Tahun 1986, Pemprov Aceh menerbitkan Perda No 12/1986. Dalam kebijakan ini Koperasi Petani Intan Pase menjadi bagian untuk mengokohkan kopi Gayo.
Lembaga ini menjadi sekolah bagi pemuda Gayo untuk “belajar” kopi, bukan hanya sebagai petani, tetapi juga pedagang, bahkan eksportir.
Kini, para alumninya mendirikan perusahaan eksportir yang memicu berbagai perusahaan eksportir lainnya.
Harga kopi arabika Gayo naik melampaui harga kopi sejenis di internasional. Kopi Gayo mendapat pengakuan varietas unggul, Gayo 1 dan Gayo 2. Pengolahan pasca-panen pun berubah.

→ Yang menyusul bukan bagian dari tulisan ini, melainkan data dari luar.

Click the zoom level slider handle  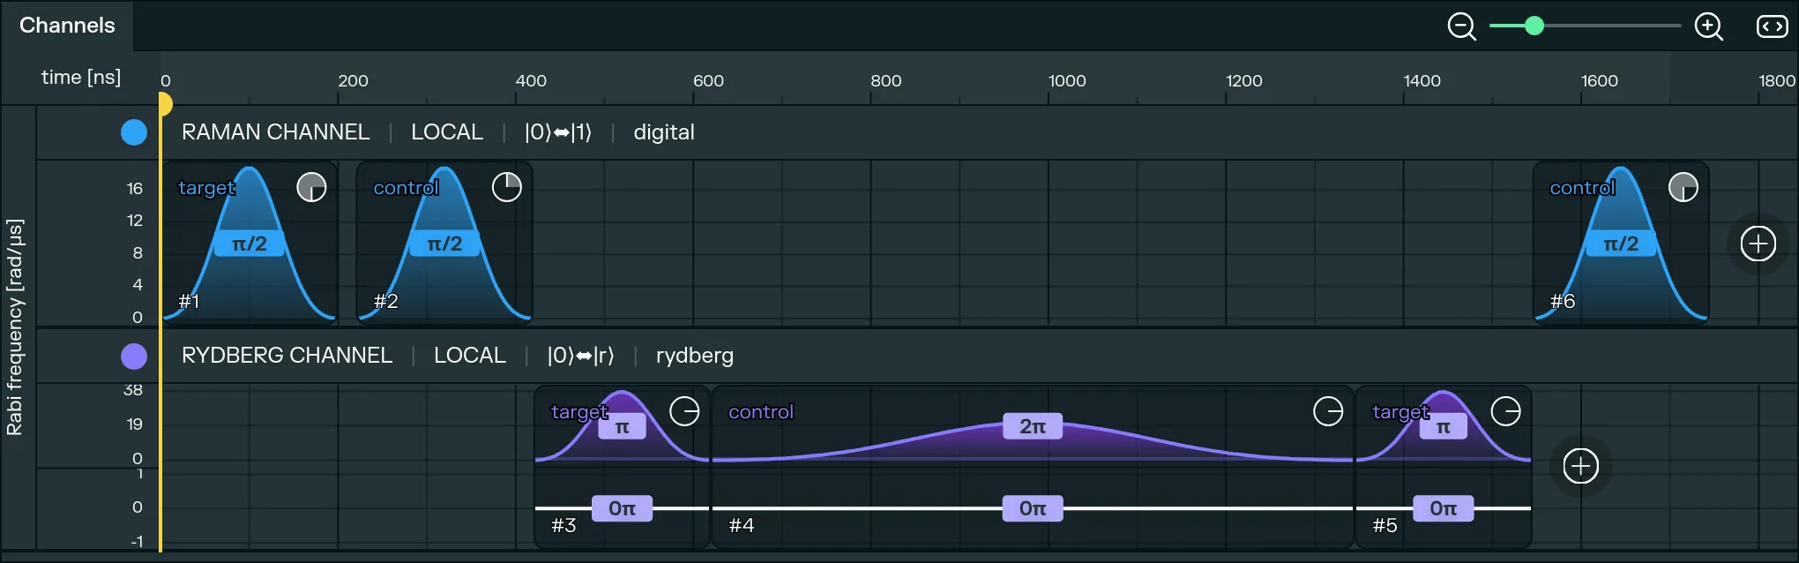pos(1534,26)
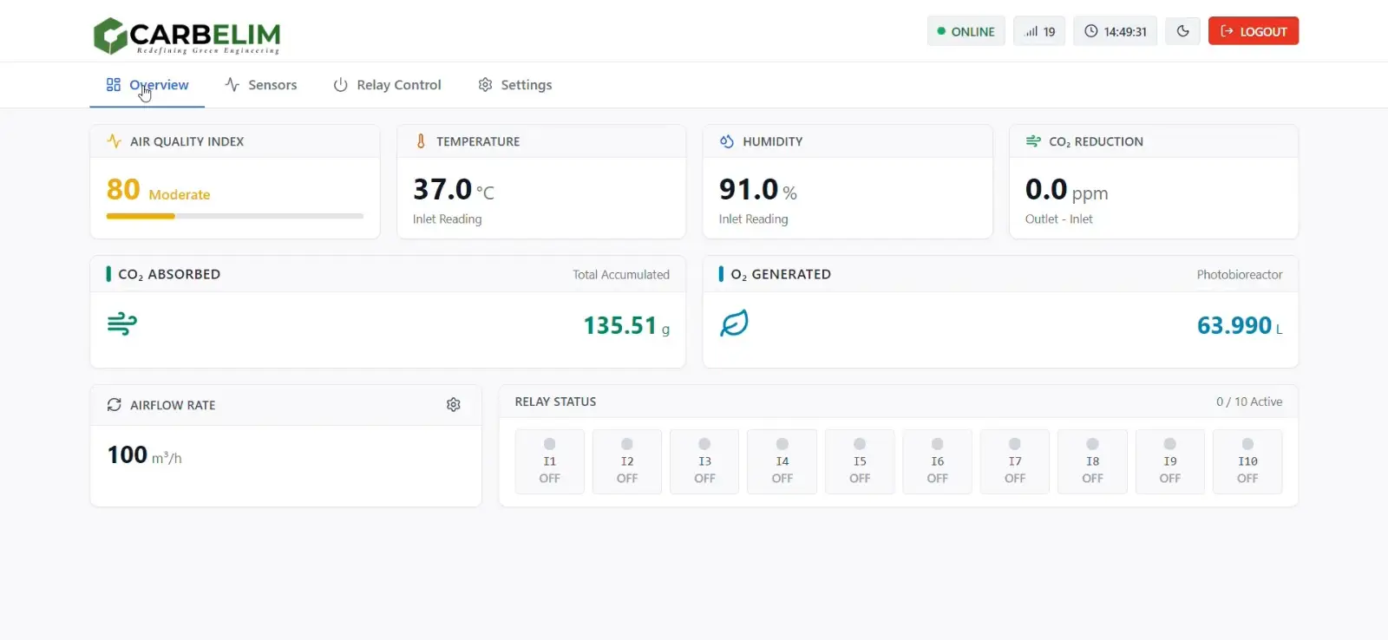The height and width of the screenshot is (640, 1388).
Task: Click the signal strength 19 indicator
Action: tap(1039, 31)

Jika dulu kita sering melihat bahu jalan penuh dengan kopi yang dijemur, kini jarang kita temui. Mesin pemipil kopi (gower) yang dulu begitu penting, kini hanya tinggal gambar dalam foto-foto usang.
Sejarah mencatat, kopi Gayo berdaulat di tanahnya sendiri. Petani, pedagang, hingga eksportirnya—semuanya urang Gayo. Bahkan asosiasi kopi terbesar, seperti AEKI, dikendalikan oleh tangan-tangan urang Gayo. Kopi ini bukan hanya menjadi komoditas, tetapi juga lambang kedaulatan.
Kebijakan di masa kolonial memberi mereka kemerdekaan, sementara kebijakan tahun 1986 membuat kopi Gayo benar-benar “berdaulat di tanah sendiri.”
Namun, di balik kisah sukses, ada tantangan yang mengintai. Pertama, kepemilikan lahan semakin sempit.
Di Aceh Tengah dan Bener Meriah, lahan yang bisa dimiliki masyarakat hanya seperlima dari luas wilayah.
Jika lahan yang dapat dimiliki itu dibagi dengan jumlah KK, maka setiap KK hanya kebagian 0,8 ha saja, setelah dikurangi dengan luas danau, lapangan bola, dan sarana-prasarana umum.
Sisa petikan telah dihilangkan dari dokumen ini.